Kaki Nirmala menyusuri trotoar dengan lesu. Tubuhnya lemas seolah tak bertenaga. Namun, ia harus terus berjalan dengan kepala tertunduk karena masih jauh dari rumah. Ia memilih berjalan kaki untuk menenangkan pikiran dibanding menaiki angkot yang penuh dengan penumpang, sehingga harus berdesak-desakan. Hanya akan memperparah kekecewaan di hatinya.

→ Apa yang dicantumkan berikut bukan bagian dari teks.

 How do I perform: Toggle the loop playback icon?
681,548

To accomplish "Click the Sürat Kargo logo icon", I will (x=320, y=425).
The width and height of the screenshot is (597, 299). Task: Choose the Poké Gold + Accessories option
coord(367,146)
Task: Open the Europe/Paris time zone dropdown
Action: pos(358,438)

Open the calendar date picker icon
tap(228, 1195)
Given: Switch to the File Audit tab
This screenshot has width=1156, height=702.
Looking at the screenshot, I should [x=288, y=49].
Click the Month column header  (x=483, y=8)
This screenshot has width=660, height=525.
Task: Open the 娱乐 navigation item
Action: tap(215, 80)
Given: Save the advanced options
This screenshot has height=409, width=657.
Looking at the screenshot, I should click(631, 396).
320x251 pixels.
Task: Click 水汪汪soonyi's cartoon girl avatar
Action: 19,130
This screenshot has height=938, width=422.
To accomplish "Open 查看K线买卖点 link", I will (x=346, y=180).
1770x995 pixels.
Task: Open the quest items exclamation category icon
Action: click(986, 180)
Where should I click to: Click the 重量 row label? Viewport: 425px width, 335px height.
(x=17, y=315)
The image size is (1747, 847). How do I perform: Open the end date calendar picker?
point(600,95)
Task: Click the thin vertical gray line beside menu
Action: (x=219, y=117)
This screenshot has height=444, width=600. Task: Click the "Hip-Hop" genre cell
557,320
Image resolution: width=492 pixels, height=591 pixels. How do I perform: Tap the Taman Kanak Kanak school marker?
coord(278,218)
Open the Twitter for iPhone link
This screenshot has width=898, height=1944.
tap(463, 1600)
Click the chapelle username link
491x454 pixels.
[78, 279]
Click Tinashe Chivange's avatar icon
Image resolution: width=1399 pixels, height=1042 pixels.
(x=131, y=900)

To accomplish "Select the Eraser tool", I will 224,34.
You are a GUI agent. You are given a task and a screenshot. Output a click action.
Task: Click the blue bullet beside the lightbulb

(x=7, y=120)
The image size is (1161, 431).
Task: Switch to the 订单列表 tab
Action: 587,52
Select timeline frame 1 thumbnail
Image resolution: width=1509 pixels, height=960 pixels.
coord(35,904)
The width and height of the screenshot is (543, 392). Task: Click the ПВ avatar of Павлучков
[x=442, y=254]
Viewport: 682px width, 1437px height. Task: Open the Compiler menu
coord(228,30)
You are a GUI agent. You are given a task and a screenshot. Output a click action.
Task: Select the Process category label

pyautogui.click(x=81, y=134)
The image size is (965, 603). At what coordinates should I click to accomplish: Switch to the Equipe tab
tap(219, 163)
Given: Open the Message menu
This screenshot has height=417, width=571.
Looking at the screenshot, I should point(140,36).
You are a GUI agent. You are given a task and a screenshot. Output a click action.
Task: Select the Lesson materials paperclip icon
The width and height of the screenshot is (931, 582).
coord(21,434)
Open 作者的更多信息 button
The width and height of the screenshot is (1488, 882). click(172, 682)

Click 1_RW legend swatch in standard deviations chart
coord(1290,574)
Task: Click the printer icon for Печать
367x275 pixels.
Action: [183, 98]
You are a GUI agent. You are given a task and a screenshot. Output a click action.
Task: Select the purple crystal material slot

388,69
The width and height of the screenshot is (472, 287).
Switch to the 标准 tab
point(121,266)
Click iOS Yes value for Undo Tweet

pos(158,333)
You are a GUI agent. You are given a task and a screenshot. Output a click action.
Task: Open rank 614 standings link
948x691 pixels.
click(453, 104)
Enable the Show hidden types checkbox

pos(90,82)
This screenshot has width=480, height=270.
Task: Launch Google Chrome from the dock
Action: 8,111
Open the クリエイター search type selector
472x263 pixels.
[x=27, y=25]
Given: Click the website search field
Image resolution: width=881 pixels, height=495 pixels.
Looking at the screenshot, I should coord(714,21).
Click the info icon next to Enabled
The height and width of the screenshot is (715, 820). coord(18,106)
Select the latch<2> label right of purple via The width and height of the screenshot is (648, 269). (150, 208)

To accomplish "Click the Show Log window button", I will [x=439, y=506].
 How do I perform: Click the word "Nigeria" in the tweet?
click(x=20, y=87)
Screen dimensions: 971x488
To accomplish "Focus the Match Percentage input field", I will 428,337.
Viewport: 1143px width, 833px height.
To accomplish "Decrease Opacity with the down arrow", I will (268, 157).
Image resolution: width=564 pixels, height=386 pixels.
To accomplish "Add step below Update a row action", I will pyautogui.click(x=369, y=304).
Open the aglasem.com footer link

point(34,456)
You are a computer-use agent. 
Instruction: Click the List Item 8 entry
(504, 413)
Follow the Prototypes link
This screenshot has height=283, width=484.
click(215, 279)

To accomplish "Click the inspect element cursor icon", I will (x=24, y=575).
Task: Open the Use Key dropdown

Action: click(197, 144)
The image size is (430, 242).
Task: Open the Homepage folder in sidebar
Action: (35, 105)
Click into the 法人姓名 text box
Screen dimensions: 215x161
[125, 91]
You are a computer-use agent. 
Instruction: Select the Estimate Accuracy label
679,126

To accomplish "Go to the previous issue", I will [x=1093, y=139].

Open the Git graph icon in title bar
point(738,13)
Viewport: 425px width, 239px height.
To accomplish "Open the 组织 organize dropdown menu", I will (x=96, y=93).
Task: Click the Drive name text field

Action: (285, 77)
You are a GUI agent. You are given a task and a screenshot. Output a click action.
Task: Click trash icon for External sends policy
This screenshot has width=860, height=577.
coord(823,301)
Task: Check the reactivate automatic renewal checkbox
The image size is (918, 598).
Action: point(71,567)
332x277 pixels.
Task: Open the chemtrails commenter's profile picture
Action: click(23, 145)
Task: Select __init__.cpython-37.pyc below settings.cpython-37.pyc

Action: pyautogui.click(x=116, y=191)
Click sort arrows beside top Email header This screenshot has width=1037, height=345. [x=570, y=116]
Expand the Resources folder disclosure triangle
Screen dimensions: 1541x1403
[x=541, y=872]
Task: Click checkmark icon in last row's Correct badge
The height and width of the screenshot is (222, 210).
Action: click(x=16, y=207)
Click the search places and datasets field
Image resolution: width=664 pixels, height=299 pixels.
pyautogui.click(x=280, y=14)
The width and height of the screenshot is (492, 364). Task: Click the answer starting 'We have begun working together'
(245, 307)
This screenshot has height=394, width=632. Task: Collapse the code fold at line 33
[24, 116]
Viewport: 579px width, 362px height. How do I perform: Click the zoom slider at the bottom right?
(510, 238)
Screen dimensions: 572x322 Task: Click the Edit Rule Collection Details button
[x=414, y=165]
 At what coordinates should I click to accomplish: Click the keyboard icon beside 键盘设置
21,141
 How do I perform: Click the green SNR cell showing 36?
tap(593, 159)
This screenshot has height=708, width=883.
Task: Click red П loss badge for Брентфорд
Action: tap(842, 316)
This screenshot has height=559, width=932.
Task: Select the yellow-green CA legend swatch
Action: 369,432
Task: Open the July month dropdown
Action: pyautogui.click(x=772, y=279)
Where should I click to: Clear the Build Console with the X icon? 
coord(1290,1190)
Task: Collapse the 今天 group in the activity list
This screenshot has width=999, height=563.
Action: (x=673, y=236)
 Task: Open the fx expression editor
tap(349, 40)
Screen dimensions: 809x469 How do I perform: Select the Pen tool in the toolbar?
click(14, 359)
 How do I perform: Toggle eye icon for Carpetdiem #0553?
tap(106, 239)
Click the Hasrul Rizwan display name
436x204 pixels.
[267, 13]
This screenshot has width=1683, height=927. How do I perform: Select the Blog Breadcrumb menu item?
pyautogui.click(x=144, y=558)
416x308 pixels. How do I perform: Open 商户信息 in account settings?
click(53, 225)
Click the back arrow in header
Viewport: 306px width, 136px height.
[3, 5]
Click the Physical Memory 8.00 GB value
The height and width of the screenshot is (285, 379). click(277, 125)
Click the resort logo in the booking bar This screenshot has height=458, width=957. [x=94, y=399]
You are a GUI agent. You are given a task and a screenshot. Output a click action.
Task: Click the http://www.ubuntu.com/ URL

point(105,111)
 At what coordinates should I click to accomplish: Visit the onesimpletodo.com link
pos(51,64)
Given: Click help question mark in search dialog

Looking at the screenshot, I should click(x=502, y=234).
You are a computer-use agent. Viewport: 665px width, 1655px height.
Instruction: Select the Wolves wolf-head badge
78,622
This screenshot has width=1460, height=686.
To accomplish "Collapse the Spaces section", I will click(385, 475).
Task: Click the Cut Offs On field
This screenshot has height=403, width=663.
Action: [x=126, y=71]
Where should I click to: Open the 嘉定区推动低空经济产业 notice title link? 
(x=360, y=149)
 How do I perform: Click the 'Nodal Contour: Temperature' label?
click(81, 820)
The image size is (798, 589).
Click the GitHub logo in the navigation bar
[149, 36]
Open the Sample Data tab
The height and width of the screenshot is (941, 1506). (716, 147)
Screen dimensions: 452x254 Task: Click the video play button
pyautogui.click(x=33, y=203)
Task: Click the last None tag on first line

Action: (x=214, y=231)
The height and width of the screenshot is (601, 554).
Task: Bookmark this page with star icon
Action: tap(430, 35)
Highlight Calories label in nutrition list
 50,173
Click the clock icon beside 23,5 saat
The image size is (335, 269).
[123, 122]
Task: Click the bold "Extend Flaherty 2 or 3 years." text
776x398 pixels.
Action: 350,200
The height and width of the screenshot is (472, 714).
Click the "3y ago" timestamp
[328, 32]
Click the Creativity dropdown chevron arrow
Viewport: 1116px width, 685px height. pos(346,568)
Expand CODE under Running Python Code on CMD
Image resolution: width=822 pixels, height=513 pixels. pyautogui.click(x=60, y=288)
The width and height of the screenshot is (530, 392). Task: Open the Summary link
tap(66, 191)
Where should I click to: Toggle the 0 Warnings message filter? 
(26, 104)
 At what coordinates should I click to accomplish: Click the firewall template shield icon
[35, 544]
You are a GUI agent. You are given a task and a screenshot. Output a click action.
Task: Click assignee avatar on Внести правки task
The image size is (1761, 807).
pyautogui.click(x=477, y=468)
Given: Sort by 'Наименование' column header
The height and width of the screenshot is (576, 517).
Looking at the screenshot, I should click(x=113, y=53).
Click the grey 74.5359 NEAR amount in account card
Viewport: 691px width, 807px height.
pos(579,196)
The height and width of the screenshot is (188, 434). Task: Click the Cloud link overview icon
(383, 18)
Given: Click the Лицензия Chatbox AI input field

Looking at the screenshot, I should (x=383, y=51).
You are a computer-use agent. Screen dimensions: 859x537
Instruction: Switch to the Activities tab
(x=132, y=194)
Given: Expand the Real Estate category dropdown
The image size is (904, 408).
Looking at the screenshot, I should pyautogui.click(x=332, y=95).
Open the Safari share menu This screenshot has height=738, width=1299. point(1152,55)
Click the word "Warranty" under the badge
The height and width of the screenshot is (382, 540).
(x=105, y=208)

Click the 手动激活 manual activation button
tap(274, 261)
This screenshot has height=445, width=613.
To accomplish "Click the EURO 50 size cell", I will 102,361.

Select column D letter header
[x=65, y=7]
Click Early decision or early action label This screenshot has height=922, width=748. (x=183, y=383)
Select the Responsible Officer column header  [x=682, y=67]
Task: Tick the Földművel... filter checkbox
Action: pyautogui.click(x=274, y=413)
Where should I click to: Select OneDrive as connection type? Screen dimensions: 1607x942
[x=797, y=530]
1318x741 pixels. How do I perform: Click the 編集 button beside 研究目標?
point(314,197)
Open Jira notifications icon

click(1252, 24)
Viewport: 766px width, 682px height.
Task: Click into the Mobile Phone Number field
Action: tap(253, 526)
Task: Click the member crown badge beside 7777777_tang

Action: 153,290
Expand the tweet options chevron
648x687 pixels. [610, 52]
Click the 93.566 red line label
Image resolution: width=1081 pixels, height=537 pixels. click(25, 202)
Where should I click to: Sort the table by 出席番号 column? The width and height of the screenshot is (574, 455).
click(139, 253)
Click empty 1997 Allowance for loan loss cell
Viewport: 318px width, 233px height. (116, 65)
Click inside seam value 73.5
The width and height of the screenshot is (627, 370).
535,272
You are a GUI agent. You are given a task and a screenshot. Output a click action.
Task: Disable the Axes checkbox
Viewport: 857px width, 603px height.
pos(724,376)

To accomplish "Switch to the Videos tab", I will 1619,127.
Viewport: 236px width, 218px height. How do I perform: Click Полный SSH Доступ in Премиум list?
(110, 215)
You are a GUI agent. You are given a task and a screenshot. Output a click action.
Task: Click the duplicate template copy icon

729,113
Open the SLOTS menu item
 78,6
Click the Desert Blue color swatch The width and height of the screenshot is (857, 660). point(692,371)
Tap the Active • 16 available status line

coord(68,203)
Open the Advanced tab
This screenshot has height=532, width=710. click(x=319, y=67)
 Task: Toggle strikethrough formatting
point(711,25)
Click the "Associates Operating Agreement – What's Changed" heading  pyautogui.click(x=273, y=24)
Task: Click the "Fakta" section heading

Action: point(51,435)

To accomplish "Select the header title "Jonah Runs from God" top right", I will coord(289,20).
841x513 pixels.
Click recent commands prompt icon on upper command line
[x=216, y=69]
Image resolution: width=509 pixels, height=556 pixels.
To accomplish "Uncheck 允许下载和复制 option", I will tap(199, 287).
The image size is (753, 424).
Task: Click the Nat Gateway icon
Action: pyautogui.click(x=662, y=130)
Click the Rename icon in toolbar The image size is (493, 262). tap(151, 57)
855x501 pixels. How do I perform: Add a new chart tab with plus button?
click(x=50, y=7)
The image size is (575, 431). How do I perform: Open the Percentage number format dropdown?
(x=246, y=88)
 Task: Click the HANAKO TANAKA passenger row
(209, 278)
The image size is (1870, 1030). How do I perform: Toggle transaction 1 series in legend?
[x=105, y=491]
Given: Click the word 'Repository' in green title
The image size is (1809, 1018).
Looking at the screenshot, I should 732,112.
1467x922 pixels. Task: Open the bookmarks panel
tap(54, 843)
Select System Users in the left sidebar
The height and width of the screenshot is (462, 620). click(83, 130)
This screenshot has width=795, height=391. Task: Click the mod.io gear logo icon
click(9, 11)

Di tangan Nirmala ada sebuah amplop berisi lembaran uang berwarna merah. Sepertinya, inilah kali pertama Nirmala tidak merasa senang dengan uang yang didapatkannya. Bagaimana tidak? Ia di-PHK dari pabrik tempatnya bekerja. Dan uang di tangannya sebenarnya hanya pesangon.
Hari ini Nirmala masih memegang uang untuk mengenyangkan perutnya. Namun, jika ia tidak segera menemukan pekerjaan, segera ia akan kelaparan.
Langkah Nirmala terhenti ketika telinganya mendengar suara makian tak jauh darinya. Ia pun mengangkat kepalanya. Ia menemukan seorang lelaki tampak memarahi anak kecil yang menangis di depannya. Nirmala pun bergegas mendekat lalu memeluk anak itu.
"Ih, adik kecil, kok, nangis? Kamu kenapa?" tanya Nirmala dengan suara dicemprengkan untuk menenangkan anak itu.
"Kamu ibunya?" tanya lelaki itu bernada kasar.
Perhatian Nirmala pun beralih menuju lelaki itu. Lelaki tinggi, tegap, dan sepertinya seumuran dengan Nirmala.
"Bukan. Saya cuma lewat barusan," jawab Nirmala.
"Kalau gitu, suruh ibunya buat ngajarin anak ini yang benar. Masak kecil-kecil udah belajar nyopet dompet saya. Mau jadi apa kalau besar nanti? Jadi maling? Atau perampok?" Lelaki itu uring-uringan.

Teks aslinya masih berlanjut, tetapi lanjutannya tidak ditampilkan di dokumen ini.